◆ **Texto fornecido**
_ _ _

O CPC estabelece no artigo 291 que toda causa deve ter um valor certo atribuído, ainda que não tenha conteúdo econômico imediatamente aferível.
O valor da causa é um dos elementos essenciais da petição inicial, seja de uma ação comum ou de uma reconvenção, e está previsto no artigo 292 do Código de Processo Civil.
Apesar de às vezes ser negligenciado, ele possui grande relevância prática tanto para o autor quanto para o réu, influenciando questões como competência, custas, honorários e até a forma como o processo se desenvolve. Isso porque o valor da causa pode determinar o rito processual e onde o processo seguirá.
Este artigo busca explicar, de forma clara e fundamentada, como o CPC disciplina o valor da causa, qual sua importância prática e quais são as principais controvérsias doutrinárias e jurisprudenciais.
Conceito de Valor da Causa
O valor da causa é a expressão econômica do pedido formulado pelo autor, ou seja, a quantificação monetária daquilo que se pretende obter judicialmente.
Ele deve refletir, tanto quanto possível, o proveito econômico perseguido, conforme estabelece o CPC.

_ _ _

◆ **Linhas de dados**
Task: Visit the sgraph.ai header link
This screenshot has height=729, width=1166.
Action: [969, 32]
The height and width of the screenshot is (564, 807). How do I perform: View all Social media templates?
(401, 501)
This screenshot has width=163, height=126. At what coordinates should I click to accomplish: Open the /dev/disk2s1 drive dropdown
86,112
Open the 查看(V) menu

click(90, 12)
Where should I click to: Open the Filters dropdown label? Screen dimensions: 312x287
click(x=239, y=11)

_ _ _

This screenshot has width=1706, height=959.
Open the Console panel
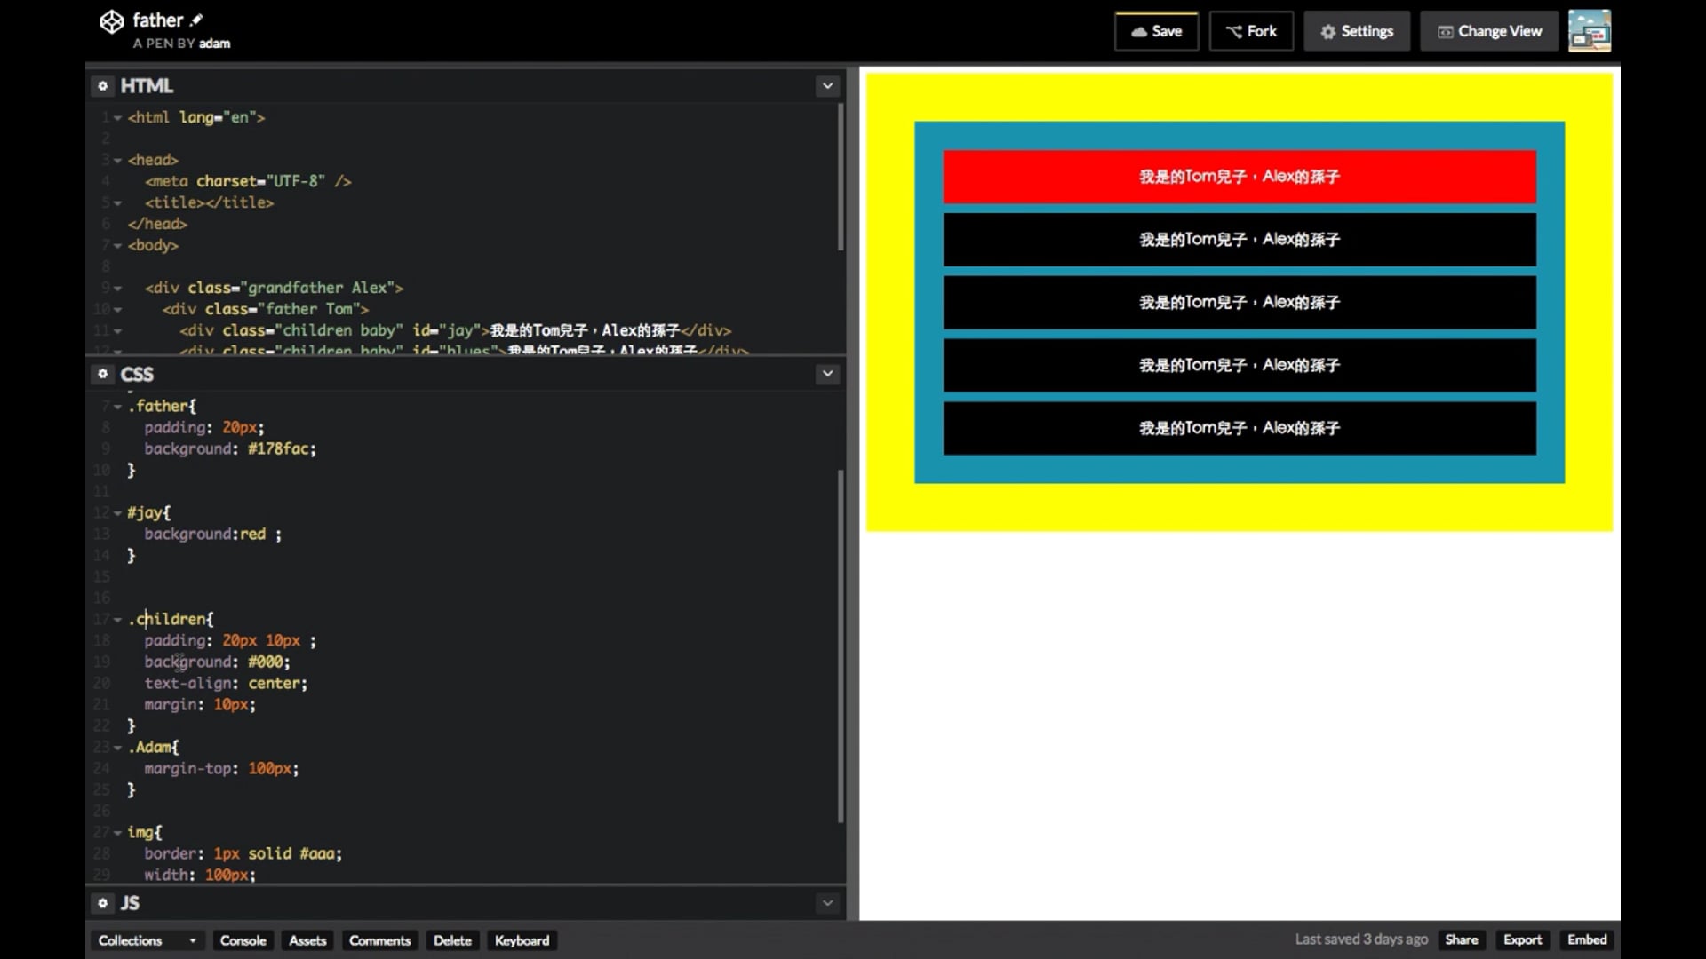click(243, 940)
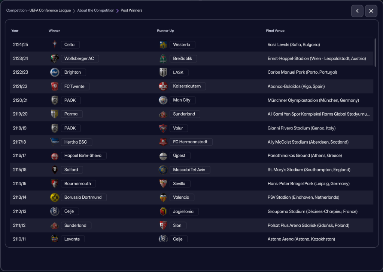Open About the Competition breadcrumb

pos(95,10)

_ _ _

◆ **Instrução 1**
Verta para o inglês esta frase do texto sobre o valor da causa: "O valor da causa é a expressão econômica do pedido formulado pelo autor, ou seja, a quantificação monetária daquilo que se pretende obter judicialmente."
◆ **Instrução 2**
De acordo com o texto sobre o valor da causa, qual artigo do CPC estabelece que toda causa deve ter um valor certo atribuído?
◆ **Instrução 3**
Enumere todas as questões que, segundo o texto sobre o valor da causa, são influenciadas pelo valor da causa.

◆ **Resposta completa 1**
The value of the claim is the economic expression of the request made by the plaintiff, that is, the monetary quantification of what is sought to be obtained in court.

◆ **Resposta completa 2**
O artigo 291.

◆ **Resposta completa 3**
- Competência
- Custas
- Honorários
- A forma como o processo se desenvolve